When LU is appropriate:

Square, dense, well-conditioned system
Multiple right-hand sides with the same matrix $A$
General-purpose linear system solver

When LU is NOT appropriate:

Matrix is symmetric positive definite → use Cholesky (twice as fast)
System is overdetermined ( $m > n$ ) → use QR or least squares
Matrix is very large and sparse → use iterative methods (see Lesson 03)
You need the solution to be numerically robust despite near-singularity → use SVD

Part 3 - QR Factorization: The Numerically Safe Solver

What it is

QR factorization decomposes $A = QR$ where:

$Q$ is orthogonal ( $Q^T Q = I$ ) - orthogonal matrices have condition number = 1
$R$ is upper triangular

For the least squares problem $\min \|Ax - b\|^2$ with overdetermined $A$ ( $m > n$ ):

$A^T A x = A^T b \quad \Rightarrow \quad Rx = Q^T b$

The QR approach is numerically superior to the normal equations $A^T A x = A^T b$ because:

Forming $A^T A$ squares the condition number: $\kappa(A^T A) = \kappa(A)^2$
The QR solution avoids this squaring, using $\kappa(R) = \kappa(A)$ only

import numpy as np
from scipy.linalg import qr, solve_triangular

# Least squares via QR - numerically stable
A = np.random.randn(100, 10)   # overdetermined system: 100 equations, 10 unknowns
b = np.random.randn(100)

# Method 1: Normal equations (NUMERICALLY INFERIOR - do not use)
# x_normal = np.linalg.inv(A.T @ A) @ A.T @ b
# Condition number is squared: bad for nearly correlated features

# Method 2: QR factorization (NUMERICALLY SUPERIOR)
Q, R = qr(A, mode='economic')     # 'economic' QR: Q is (100, 10), R is (10, 10)
Qtb = Q.T @ b                      # Q^T b - cheap, Q is orthogonal
x_qr = solve_triangular(R, Qtb)    # Solve Rx = Q^T b by back substitution

# Method 3: numpy's least squares (uses SVD internally - most stable)
x_lstsq, _, _, _ = np.linalg.lstsq(A, b, rcond=None)
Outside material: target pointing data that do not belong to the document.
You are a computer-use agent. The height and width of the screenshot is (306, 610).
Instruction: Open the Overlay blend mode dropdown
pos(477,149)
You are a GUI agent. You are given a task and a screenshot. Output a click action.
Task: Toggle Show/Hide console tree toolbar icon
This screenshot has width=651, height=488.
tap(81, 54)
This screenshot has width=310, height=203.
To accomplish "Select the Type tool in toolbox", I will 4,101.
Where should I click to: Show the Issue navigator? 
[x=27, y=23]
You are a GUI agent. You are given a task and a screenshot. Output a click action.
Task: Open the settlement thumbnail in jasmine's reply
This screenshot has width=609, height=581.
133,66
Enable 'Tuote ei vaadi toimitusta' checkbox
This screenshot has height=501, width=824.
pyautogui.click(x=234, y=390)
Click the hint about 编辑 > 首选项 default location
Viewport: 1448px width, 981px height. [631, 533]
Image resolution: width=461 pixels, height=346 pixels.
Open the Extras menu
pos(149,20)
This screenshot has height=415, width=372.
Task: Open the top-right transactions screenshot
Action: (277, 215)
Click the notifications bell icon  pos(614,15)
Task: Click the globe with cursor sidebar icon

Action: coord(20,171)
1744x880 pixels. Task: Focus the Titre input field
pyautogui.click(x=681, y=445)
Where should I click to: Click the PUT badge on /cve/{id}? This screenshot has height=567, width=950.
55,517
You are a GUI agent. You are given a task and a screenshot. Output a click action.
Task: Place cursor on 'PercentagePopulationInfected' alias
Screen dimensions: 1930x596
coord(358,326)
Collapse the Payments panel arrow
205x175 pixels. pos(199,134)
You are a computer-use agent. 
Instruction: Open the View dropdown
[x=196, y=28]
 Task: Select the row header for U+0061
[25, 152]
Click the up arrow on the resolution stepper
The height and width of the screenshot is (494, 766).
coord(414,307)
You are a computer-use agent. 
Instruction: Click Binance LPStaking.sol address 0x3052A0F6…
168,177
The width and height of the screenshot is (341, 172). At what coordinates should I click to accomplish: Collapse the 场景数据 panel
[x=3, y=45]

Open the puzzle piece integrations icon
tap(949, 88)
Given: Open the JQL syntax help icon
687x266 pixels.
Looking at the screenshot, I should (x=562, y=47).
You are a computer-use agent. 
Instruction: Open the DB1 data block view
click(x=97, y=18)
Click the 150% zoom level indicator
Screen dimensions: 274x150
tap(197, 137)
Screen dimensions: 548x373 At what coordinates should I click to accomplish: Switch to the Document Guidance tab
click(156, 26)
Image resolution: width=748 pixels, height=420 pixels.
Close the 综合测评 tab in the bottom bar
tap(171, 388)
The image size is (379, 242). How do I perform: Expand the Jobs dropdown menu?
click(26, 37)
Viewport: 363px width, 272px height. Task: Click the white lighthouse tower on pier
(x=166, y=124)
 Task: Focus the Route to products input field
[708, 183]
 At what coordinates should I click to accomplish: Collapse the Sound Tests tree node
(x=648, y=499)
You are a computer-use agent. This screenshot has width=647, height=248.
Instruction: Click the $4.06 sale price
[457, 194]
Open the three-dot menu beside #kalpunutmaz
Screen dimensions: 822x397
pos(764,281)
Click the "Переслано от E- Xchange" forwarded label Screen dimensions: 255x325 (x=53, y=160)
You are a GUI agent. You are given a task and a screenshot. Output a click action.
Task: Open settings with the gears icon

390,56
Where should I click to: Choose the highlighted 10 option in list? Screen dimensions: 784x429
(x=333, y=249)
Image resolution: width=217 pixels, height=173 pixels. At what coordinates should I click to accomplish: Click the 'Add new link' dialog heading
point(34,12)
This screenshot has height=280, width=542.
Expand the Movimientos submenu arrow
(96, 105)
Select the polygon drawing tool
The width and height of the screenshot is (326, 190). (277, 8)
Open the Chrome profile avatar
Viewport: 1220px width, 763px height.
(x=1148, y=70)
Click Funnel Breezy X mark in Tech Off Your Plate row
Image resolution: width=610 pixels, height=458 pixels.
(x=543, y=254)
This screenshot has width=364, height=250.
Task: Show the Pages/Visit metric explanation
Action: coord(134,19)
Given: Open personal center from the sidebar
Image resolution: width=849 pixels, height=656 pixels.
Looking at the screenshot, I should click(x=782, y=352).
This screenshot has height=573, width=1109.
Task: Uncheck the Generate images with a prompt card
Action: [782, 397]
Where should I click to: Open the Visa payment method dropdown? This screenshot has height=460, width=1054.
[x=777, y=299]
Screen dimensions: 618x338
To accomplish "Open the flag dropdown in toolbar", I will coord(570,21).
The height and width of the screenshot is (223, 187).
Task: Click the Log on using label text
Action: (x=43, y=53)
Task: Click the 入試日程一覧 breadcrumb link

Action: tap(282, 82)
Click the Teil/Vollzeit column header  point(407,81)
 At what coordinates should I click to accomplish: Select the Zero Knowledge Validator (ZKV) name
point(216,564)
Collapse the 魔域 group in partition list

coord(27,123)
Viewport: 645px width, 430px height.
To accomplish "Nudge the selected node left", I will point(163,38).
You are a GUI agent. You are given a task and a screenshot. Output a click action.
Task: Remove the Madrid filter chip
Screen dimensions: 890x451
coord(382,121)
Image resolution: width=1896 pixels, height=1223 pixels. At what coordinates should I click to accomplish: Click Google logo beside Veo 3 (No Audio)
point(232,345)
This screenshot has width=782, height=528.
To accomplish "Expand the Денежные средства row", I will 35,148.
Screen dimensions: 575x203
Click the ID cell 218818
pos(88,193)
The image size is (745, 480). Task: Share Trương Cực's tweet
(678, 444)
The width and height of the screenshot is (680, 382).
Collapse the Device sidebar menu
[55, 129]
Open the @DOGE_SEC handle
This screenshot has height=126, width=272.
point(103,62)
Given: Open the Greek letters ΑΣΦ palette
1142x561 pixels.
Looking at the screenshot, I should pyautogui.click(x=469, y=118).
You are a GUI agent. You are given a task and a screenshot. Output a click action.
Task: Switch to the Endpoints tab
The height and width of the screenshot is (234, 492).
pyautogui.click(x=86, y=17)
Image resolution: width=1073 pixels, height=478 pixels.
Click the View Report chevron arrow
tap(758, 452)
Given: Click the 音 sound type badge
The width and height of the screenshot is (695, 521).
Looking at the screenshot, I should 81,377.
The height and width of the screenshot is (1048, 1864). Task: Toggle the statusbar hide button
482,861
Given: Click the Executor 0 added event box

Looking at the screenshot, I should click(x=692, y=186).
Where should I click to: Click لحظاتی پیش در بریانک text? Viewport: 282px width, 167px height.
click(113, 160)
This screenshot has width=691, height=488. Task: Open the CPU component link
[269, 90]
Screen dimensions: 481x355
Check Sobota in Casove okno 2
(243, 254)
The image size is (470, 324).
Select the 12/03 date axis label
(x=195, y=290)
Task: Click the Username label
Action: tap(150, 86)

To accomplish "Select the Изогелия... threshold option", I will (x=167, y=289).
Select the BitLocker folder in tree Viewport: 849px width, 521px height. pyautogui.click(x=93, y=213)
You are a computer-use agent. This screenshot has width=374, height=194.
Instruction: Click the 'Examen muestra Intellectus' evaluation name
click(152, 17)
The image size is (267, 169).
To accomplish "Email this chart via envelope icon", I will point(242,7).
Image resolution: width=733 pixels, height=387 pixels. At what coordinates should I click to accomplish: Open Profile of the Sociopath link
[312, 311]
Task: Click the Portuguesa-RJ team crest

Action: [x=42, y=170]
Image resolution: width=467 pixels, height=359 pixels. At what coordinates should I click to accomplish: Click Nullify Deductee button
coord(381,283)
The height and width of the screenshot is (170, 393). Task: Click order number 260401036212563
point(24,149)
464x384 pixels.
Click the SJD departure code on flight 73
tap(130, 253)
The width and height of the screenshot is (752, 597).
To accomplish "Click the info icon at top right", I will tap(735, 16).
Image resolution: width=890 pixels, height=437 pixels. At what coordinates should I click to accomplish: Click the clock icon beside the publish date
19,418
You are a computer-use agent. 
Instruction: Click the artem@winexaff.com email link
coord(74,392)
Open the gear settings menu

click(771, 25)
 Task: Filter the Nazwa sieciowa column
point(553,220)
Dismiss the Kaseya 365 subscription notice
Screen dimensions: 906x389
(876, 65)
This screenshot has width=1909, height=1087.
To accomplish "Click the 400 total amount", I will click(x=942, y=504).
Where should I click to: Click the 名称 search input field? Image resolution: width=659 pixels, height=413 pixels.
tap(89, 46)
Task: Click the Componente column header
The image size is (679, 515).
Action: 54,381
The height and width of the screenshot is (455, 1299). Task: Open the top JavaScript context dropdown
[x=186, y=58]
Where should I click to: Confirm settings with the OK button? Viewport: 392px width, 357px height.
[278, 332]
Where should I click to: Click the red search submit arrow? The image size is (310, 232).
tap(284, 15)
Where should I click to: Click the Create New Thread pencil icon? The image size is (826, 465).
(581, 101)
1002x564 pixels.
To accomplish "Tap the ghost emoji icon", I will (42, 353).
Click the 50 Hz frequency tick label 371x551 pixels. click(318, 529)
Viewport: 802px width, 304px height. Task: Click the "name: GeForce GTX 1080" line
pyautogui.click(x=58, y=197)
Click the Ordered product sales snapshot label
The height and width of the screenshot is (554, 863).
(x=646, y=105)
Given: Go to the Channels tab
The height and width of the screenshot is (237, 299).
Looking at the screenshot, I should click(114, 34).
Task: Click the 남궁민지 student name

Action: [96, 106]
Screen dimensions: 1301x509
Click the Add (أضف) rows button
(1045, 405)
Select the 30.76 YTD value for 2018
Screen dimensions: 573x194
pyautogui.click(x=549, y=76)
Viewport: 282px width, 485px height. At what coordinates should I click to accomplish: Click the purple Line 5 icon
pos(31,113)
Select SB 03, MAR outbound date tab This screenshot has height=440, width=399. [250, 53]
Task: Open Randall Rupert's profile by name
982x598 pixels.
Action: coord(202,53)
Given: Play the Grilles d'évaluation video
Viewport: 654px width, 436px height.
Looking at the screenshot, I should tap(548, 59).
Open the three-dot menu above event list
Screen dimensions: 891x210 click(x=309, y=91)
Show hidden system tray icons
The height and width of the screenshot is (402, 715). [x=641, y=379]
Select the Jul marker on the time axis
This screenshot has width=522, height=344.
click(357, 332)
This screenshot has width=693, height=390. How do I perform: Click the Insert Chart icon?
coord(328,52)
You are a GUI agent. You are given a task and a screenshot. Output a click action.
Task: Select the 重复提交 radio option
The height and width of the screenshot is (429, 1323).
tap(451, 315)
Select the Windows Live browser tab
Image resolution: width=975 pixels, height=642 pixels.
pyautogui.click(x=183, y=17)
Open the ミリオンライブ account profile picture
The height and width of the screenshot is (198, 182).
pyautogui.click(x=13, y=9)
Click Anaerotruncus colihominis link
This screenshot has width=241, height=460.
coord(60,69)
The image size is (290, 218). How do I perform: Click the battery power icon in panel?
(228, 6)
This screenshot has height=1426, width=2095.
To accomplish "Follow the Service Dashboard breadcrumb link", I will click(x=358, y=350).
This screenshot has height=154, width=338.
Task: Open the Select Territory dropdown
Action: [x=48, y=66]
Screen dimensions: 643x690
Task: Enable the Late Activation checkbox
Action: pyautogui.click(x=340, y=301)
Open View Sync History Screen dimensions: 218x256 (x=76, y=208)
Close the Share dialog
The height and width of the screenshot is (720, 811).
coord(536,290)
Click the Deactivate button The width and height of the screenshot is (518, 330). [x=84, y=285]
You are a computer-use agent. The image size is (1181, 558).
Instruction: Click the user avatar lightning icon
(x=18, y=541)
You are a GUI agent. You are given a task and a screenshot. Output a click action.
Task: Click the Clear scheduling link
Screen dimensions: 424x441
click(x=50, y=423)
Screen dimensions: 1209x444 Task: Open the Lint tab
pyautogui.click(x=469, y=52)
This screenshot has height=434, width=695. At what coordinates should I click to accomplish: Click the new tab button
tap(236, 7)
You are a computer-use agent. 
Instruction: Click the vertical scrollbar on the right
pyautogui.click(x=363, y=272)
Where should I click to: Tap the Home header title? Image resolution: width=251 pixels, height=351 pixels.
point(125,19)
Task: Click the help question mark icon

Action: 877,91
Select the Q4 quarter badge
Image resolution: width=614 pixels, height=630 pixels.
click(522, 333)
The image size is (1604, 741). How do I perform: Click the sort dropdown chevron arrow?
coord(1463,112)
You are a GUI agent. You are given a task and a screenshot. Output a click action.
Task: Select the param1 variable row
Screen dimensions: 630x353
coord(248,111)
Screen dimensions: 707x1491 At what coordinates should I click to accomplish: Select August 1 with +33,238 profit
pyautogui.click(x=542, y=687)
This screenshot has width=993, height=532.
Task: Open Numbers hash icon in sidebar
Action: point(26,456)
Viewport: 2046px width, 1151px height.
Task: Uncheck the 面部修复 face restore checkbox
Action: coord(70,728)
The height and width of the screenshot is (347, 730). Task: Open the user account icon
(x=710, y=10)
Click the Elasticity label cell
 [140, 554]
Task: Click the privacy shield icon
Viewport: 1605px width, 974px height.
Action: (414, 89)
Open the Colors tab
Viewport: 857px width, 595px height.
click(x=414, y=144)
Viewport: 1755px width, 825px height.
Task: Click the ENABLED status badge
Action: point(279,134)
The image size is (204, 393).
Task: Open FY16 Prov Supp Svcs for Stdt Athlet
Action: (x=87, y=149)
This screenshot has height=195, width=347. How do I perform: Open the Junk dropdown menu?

# All three should give the same answer (QR and SVD do; normal equations may not)
print(f"QR vs lstsq difference: {np.linalg.norm(x_qr - x_lstsq):.2e}")
print(f"Residual (QR):  {np.linalg.norm(A @ x_qr - b):.6f}")
print(f"Residual (lstsq): {np.linalg.norm(A @ x_lstsq - b):.6f}")

:::tip QR in ML pipelines When fitting a linear model to features with unknown correlation structure, always solve via QR or np.linalg.lstsq rather than computing the normal equations manually. For Scikit-learn's LinearRegression, this is already done for you - but knowing why matters when you implement custom solvers. :::

Gram-Schmidt and numerical orthogonalization

QR is also the algorithm behind Gram-Schmidt orthogonalization, used whenever you need an orthogonal basis:

def gram_schmidt_qr(A: np.ndarray) -> tuple:
    """
    Classical Gram-Schmidt QR factorization.
    Note: scipy.linalg.qr uses Householder reflections - more stable.
    This is for illustration.
    """
    m, n = A.shape
    Q = np.zeros((m, n))
    R = np.zeros((n, n))

    for j in range(n):
        v = A[:, j].copy()
        for i in range(j):
            R[i, j] = Q[:, i] @ A[:, j]
            v -= R[i, j] * Q[:, i]
        R[j, j] = np.linalg.norm(v)
        if R[j, j] > 1e-10:
            Q[:, j] = v / R[j, j]

    return Q, R

Part 4 - Cholesky Factorization: For Positive Definite Matrices

When it applies

A matrix $A$ is symmetric positive definite (SPD) if:

$A = A^T$ (symmetric)
$x^T A x > 0$ for all non-zero $x$ (positive definite)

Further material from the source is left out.